• Information provided:
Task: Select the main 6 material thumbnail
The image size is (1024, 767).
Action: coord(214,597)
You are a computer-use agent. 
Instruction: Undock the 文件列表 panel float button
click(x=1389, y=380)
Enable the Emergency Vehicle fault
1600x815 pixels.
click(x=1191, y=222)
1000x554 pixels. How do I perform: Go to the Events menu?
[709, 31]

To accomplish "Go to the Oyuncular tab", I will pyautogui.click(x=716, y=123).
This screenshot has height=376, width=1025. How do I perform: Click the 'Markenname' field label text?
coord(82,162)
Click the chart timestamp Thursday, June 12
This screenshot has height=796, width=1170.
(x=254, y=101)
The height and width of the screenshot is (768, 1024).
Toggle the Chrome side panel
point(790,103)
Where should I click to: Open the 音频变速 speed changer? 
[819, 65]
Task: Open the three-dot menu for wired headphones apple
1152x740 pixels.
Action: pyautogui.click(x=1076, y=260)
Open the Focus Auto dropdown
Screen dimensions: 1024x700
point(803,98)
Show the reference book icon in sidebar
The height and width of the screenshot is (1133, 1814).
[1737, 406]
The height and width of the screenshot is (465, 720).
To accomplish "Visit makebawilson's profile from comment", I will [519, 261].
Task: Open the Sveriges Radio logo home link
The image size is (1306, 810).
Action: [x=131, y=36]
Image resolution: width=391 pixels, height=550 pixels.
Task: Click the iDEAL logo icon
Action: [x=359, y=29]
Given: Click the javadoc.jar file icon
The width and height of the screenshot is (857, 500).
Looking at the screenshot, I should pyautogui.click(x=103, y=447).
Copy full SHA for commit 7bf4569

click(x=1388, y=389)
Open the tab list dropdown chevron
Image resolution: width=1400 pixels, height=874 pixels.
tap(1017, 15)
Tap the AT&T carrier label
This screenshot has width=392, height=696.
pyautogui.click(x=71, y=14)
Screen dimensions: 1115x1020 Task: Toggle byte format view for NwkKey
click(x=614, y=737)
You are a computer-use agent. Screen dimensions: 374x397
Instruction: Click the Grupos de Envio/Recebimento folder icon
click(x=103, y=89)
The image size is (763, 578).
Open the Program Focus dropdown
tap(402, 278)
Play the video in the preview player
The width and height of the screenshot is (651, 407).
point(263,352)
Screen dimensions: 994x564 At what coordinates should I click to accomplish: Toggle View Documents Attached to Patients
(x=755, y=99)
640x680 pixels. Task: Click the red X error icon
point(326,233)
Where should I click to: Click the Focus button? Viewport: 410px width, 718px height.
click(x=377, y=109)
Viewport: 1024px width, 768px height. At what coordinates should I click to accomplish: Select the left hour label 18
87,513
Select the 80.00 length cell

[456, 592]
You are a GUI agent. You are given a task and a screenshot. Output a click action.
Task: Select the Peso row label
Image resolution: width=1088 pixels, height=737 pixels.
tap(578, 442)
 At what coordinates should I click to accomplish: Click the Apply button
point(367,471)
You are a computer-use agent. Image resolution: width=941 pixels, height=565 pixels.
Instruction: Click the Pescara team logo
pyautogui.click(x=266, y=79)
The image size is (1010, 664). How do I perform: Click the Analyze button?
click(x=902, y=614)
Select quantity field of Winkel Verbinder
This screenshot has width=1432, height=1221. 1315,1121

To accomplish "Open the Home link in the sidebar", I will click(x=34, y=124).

• Your task:
Would you print all of the entries exactly as they stand?

• Answer to this task:
Task: Select the main 6 material thumbnail
The image size is (1024, 767).
Action: coord(214,597)
You are a computer-use agent. 
Instruction: Undock the 文件列表 panel float button
click(x=1389, y=380)
Enable the Emergency Vehicle fault
1600x815 pixels.
click(x=1191, y=222)
1000x554 pixels. How do I perform: Go to the Events menu?
[709, 31]

To accomplish "Go to the Oyuncular tab", I will pyautogui.click(x=716, y=123).
This screenshot has height=376, width=1025. How do I perform: Click the 'Markenname' field label text?
coord(82,162)
Click the chart timestamp Thursday, June 12
This screenshot has height=796, width=1170.
(x=254, y=101)
The height and width of the screenshot is (768, 1024).
Toggle the Chrome side panel
point(790,103)
Where should I click to: Open the 音频变速 speed changer? 
[819, 65]
Task: Open the three-dot menu for wired headphones apple
1152x740 pixels.
Action: pyautogui.click(x=1076, y=260)
Open the Focus Auto dropdown
Screen dimensions: 1024x700
point(803,98)
Show the reference book icon in sidebar
The height and width of the screenshot is (1133, 1814).
[1737, 406]
The height and width of the screenshot is (465, 720).
To accomplish "Visit makebawilson's profile from comment", I will [519, 261].
Task: Open the Sveriges Radio logo home link
The image size is (1306, 810).
Action: [x=131, y=36]
Image resolution: width=391 pixels, height=550 pixels.
Task: Click the iDEAL logo icon
Action: [x=359, y=29]
Given: Click the javadoc.jar file icon
The width and height of the screenshot is (857, 500).
Looking at the screenshot, I should pyautogui.click(x=103, y=447).
Copy full SHA for commit 7bf4569

click(x=1388, y=389)
Open the tab list dropdown chevron
Image resolution: width=1400 pixels, height=874 pixels.
tap(1017, 15)
Tap the AT&T carrier label
This screenshot has width=392, height=696.
pyautogui.click(x=71, y=14)
Screen dimensions: 1115x1020 Task: Toggle byte format view for NwkKey
click(x=614, y=737)
You are a computer-use agent. Screen dimensions: 374x397
Instruction: Click the Grupos de Envio/Recebimento folder icon
click(x=103, y=89)
The image size is (763, 578).
Open the Program Focus dropdown
tap(402, 278)
Play the video in the preview player
The width and height of the screenshot is (651, 407).
point(263,352)
Screen dimensions: 994x564 At what coordinates should I click to accomplish: Toggle View Documents Attached to Patients
(x=755, y=99)
640x680 pixels. Task: Click the red X error icon
point(326,233)
Where should I click to: Click the Focus button? Viewport: 410px width, 718px height.
click(x=377, y=109)
Viewport: 1024px width, 768px height. At what coordinates should I click to accomplish: Select the left hour label 18
87,513
Select the 80.00 length cell

[456, 592]
You are a GUI agent. You are given a task and a screenshot. Output a click action.
Task: Select the Peso row label
Image resolution: width=1088 pixels, height=737 pixels.
tap(578, 442)
 At what coordinates should I click to accomplish: Click the Apply button
point(367,471)
You are a computer-use agent. Image resolution: width=941 pixels, height=565 pixels.
Instruction: Click the Pescara team logo
pyautogui.click(x=266, y=79)
The image size is (1010, 664). How do I perform: Click the Analyze button?
click(x=902, y=614)
Select quantity field of Winkel Verbinder
This screenshot has width=1432, height=1221. 1315,1121

To accomplish "Open the Home link in the sidebar", I will click(x=34, y=124).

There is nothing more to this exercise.